Royal Exchange Theatre

Royal Exchange Theatre, Manchester

From 18 September 2015 to 24 October 2015

Review by David Chadderton

Miller's 1953 play is, on the surface, a fictionalised account of the hysteria in Salem, Massachusetts in 1692 over accusations of witchcraft, but is famous for parallelling Senator McCarthy and the House Un-American Activities Committee's "witch hunts" to root out suspected communists.

But when you get rid of the historical aspect of a historical allegory with a modern-dress production, are you left with anything other than the surface?

The play contains several characters jostling for place as the lead in this multi-threaded story.
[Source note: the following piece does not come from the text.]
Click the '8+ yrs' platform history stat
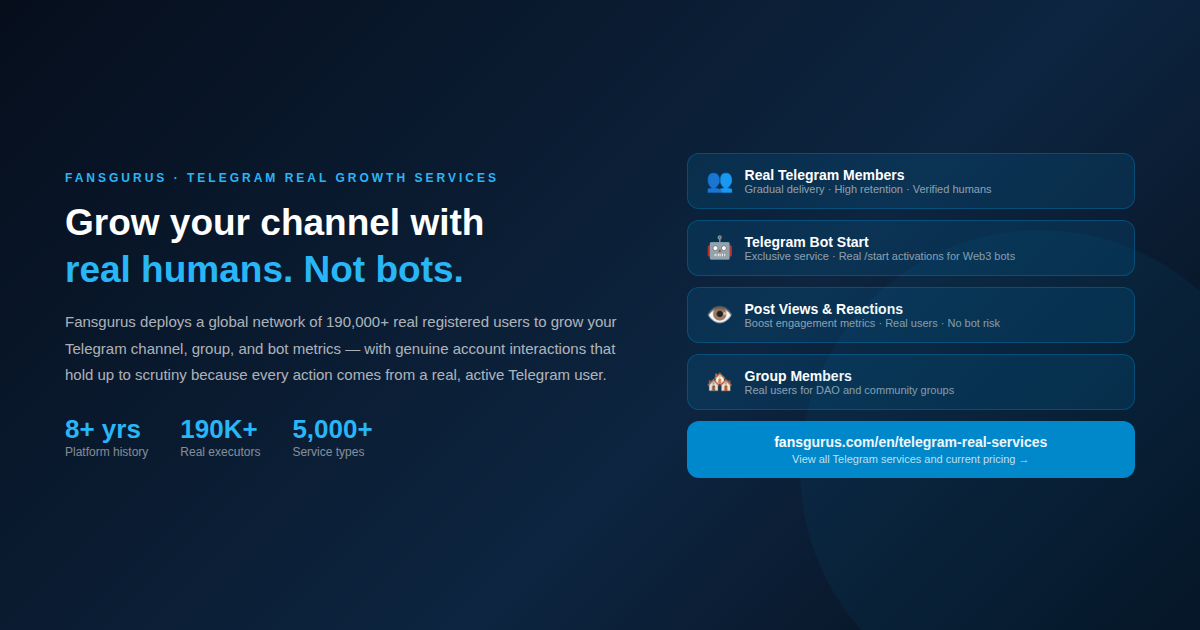(x=103, y=429)
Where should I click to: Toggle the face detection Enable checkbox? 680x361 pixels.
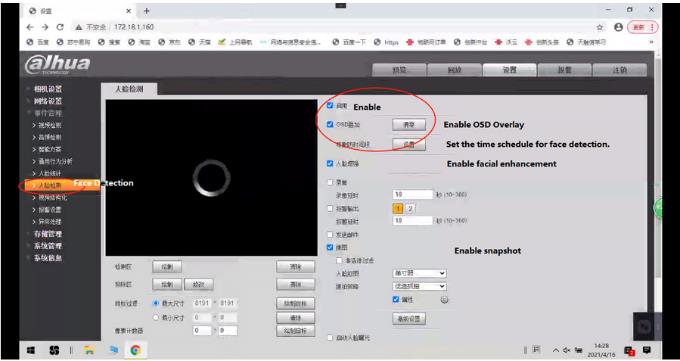330,105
Firstly Abigail Williams, on the brink of adulthood, starts a series of lies to prevent her and her friends from getting into trouble for the sin of dancing, accusing others of bewitching them.

This then becomes a way to wreak revenge on people in the village by accusing them of witchcraft. For some reason, the authorities are more willing to believe the children's accusations than the denials of upstanding members of the community and the church.
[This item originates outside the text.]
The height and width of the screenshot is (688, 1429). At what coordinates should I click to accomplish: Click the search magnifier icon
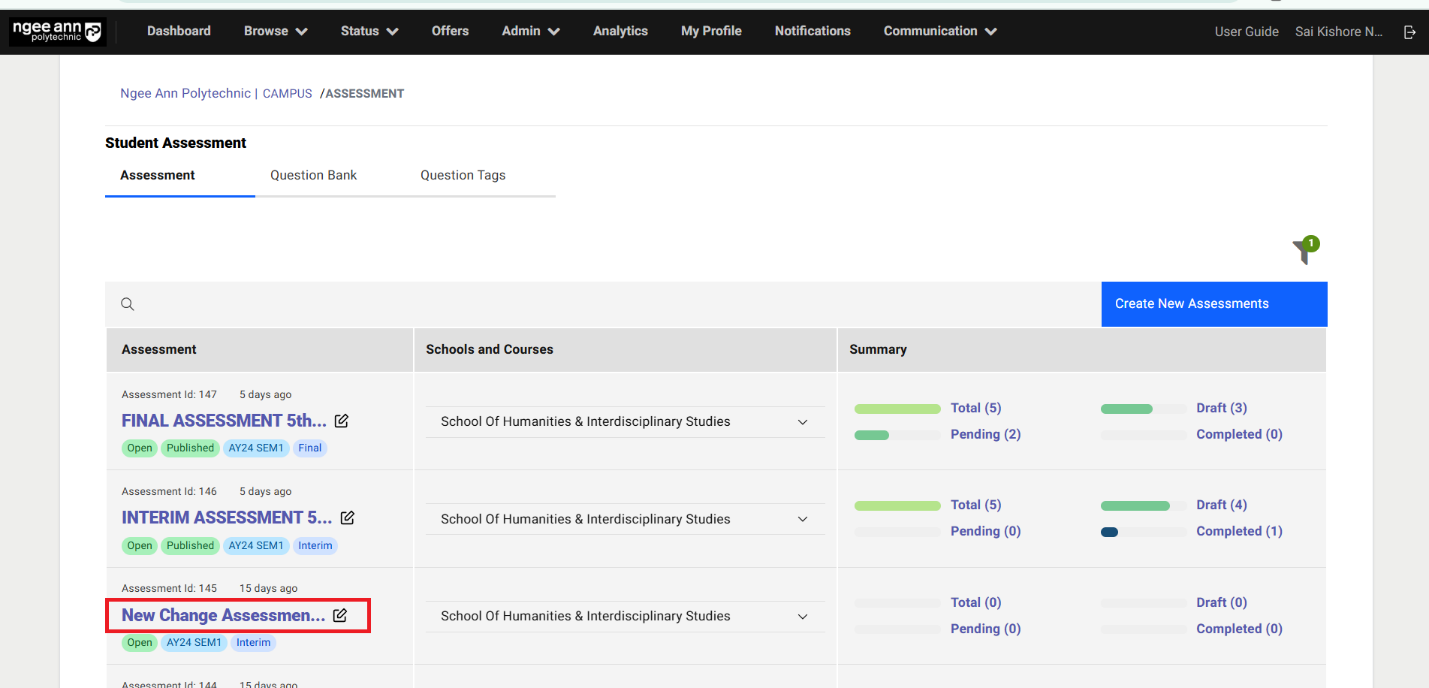point(128,304)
The second candidate is John Proctor, a hard-working farmer riddled with guilt after a brief fling with Abigail when she kept house for him. Abigail doesn't accept that the affair is over and directs her accusations to his wife, Elizabeth.

Finally, Reverend John Hale, initially brought in to root out and destroy the evil spirits, goes through the largest change from a whole-hearted believer to a man horrified that his well-meaning investigations have resulted in the deaths by hanging of so many people.

Designer Max Jones sets the play in a large, shallow concrete pit, which looks more like the backdrop to one of Simon Stephens's depressing depictions of Stockport than seventeenth century Salem. The pit fills with water for the last act, leaving the actors to slosh about annoyingly for the whole scene.

The men are in modern dress, whereas the women are all in similar shapeless dresses. This New England community sounds, by its accents, to largely be recent immigrants from Lancashire, with a few from Ireland.

Caroline Steinbeis's production has an impressive cast of 19 with some very experienced actors even in some of the smaller parts, and so there are scenes where great performances bring through the powerful writing, as well as some nice touches of comedy.

As a whole, however, the production doesn't come together and actors are sometimes left looking lost or filling gaps with actions that don't fit in with everything else. It looks as though too much effort has been spent on imposing a greater concept with not enough attention to the finer details.

Some performances in particular shine through: Jonjo O'Neill is a strong Proctor with good support from Matti Houghton as his wife; Tim Steed plays the bookish, moral Hale just perfectly; Ria Zmitrowicz is excellent as an awkward, frightened Mary Warren; Sam Cox gets across the humour of straight-talking landowner Giles Corey; Peter Guinness is the perfect choice for Deputy Governor Thomas Danforth, the main voice of the law.

But it is an uneven production of a long play (don't be caught out by the 7PM start time) that has some very good moments but is hampered by an unnecessary concept that serves no purpose other than to draw attention to itself.